Epstein had been awaiting trial on sex trafficking charges, held in one of the most secure federal facilities in the country. His death closed off the possibility of testimony, of further revelations about his network, of a trial that would have been watched globally. The circumstances surrounding it have remained contested and scrutinized ever since.
The unsealing of this document raises questions that remain unanswered. Why was it sealed in the first place? Why was it not part of the official investigation? Is it authentic? Did authorities know about it and choose not to include it in their reports, or did they simply miss it? Tartaglione's mention of it on a podcast—a casual disclosure by a man with no obvious motive to fabricate—was what finally brought it into the light. Now that it is public, the note stands as another piece of the incomplete picture surrounding Epstein's final weeks in custody.
Citações Notáveis
They investigated me for month — found nothing!!! It is a treat to be able to choose the time to say goodbye.— From the unsealed note, author unknown
A Conversa do Hearth Outra perspectiva sobre a história
Why did this note stay sealed for five years? That seems like a long time to keep something quiet.

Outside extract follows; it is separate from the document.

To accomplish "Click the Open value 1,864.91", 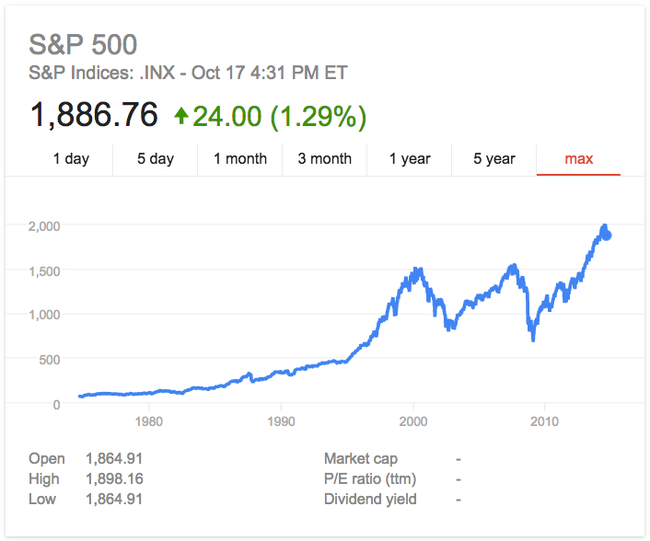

It was locked away as part of an unrelated legal case involving the cellmate. There was no particular effort to hide it—it just got caught in the machinery of a different proceeding and nobody thought to look for it.
And nobody knew about it until the cellmate mentioned it on a podcast?
Right. Tartaglione, the cellmate, just brought it up casually in conversation. That's what triggered The New York Times to petition for its release. Before that, it was essentially invisible.
The note's contents are strange. They read almost like someone thinking out loud about death.
They do. And that's part of the problem—we don't actually know who wrote it. It could be Epstein's, or it could belong to someone else entirely. The authorities never confirmed its authorship or even acknowledged it existed.
It wasn't in any of the official reports about his death?
No. The government investigations documented all the security failures, the sleeping guards, the missed checks. But this note—nothing. Either they didn't find it, or they found it and didn't think it mattered enough to include.
Which seems worse?
Both possibilities are troubling in different ways. If they missed it, that's another gap in an already compromised investigation. If they found it and excluded it, that raises questions about what else might have been left out.